Candle Heater

By , November 23, 2007 11:22 am

Candle Heater or the way he (miss)spells it, KandleHeeter. Cute but really…

Not sure about these inventions. I remember the heat stick from way back when, but it was another one of the neat ideas but just not sure it was worth the time, energy expended, space taken up in the room type devices.

Gonna have to get some flower pots and make one of the Kandleheeters just to see if there is more heat given off by this device than just the candle alone. There are laws about this stuff if I remember my physics right but it may be that some of the radiant energy is converted to heat via the ceramic pots and metal screw, washers, nuts combo. Time and experimentation will tell.

The greenhouse is interesting. Kinda reminds me of one I built back in the early 80’s that was just too small to be of much use but the one I built was a standup inside unit with an isle in the middle whereas his you raise the wall to work with the plants.

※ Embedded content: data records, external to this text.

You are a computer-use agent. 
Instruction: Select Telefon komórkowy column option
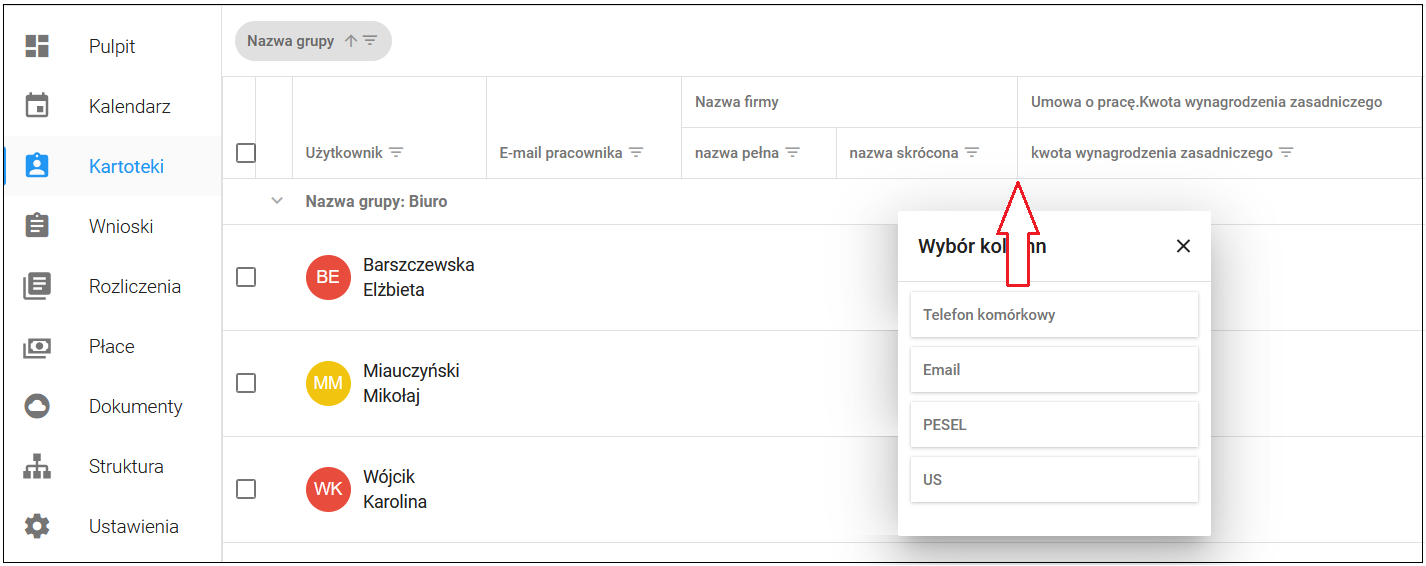tap(1054, 314)
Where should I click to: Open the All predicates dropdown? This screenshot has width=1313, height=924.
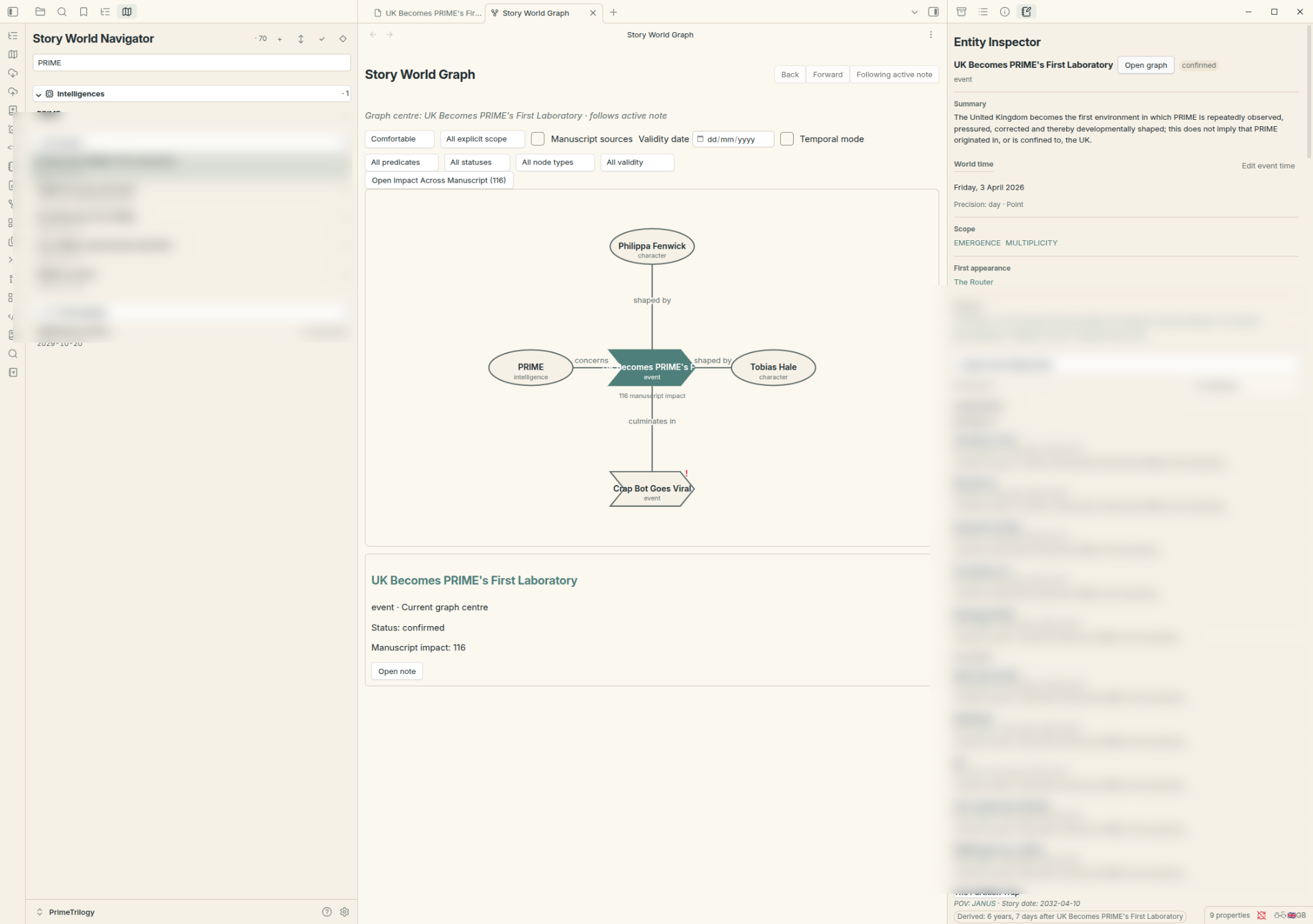tap(401, 162)
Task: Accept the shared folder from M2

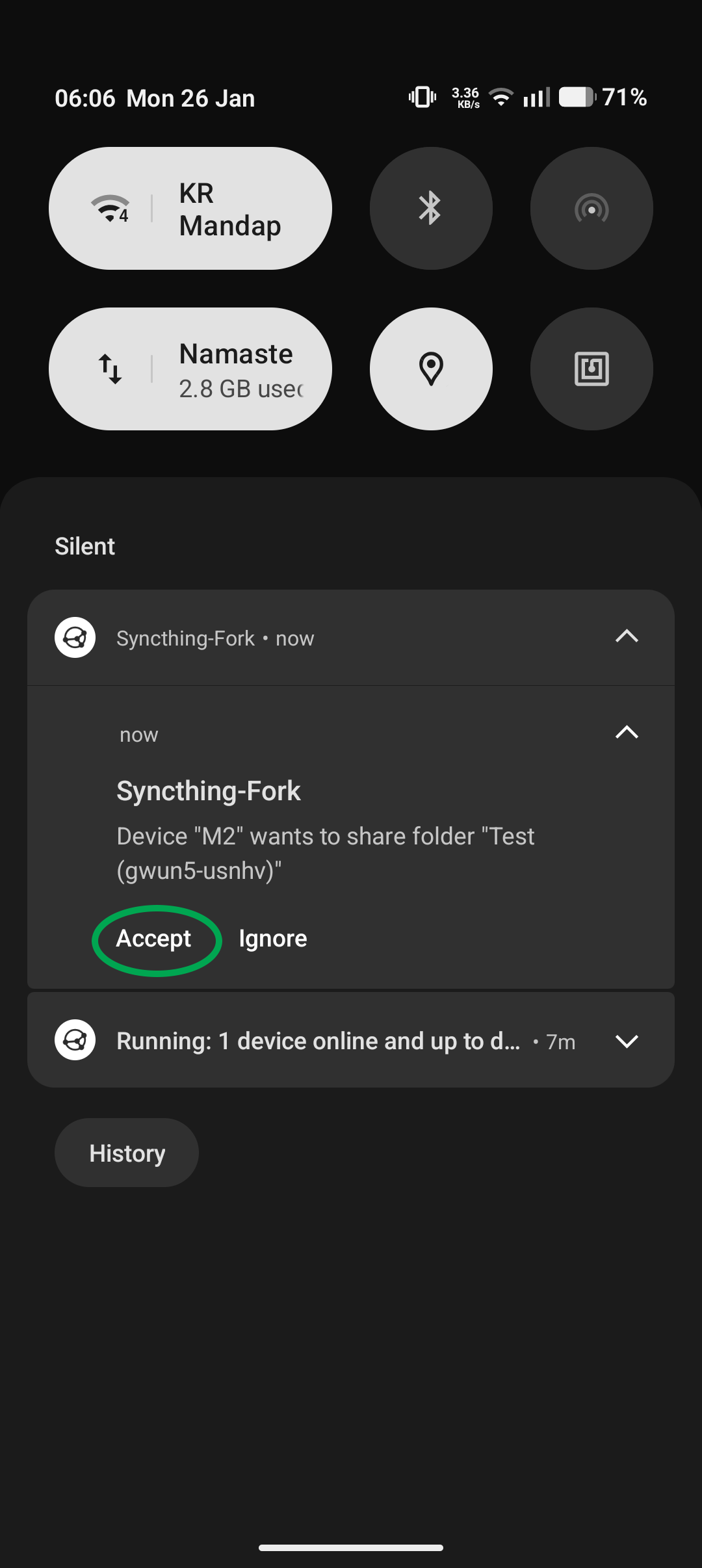Action: [x=154, y=939]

2 Responses to “Candle Heater”

  1. Steve says:

    OK, looks like a step up from the “candle in a can” trick we used around here (pretty successfully, too) during the blizzard of ’93. Also looks like a steel rod (threaded?) of some sort, with nuts and washers as spacers/heat sinks/radiant area enhancers. Methinks a quick trip to the local Ace hardware store would net you enough materials for $30 to build a few of these–a trip to trade day, even more. Cool idea though (no pun intended). Might have to nip off with a trio of the wife’s flower pots, dig up some threaded rod/hardware and give this a try–outside, on the carport or other non-flammable area, until I see well it works–or if it works TOO well…saw the picture of the “pillar” candle that absorbed a little too much of its own reflected heat..

  2. Steve says:

    OK, NOW I read your comments. I think that what is happening here is two-fold. No, there is not MORE energy being given off by the candle heater than by the candle, but both the radiant heat and the convected heat are being channeled by the ceramic. That is to say, the hot air rising from the candle is circulating around the flower pots, and I would think giving up the lion’s share of its heat, which is then radiated off as infrared, instead of wafting to the ceiling via convection. Also, the visible light as well as the infrared being given off by the candle is being absorbed and then re-radiated by the ceramic. Of course, the visible component is being radiated as infrared–i.e., heat. So, there APPEARS to be more energy, but there is actually just more energy in a frequency range that we perceive as heat. I bet the little SOB DOES get kinda warm, the way the guy warns…
    That’s my $0.02, anyway. I Am Not A Surfer Physicist, and I don’t claim to have a unified theory based on either some weird geometric figure, or some weird arrangement of flower pots and rapidly oxidizing paraffin…though not as rapidly as Burt Rutan and company do in Spaceship One…no, wait, they’re burning rubber, aren’t they? (In more ways than one, I suppose…) Mythbusters used paraffin and NO2, I think.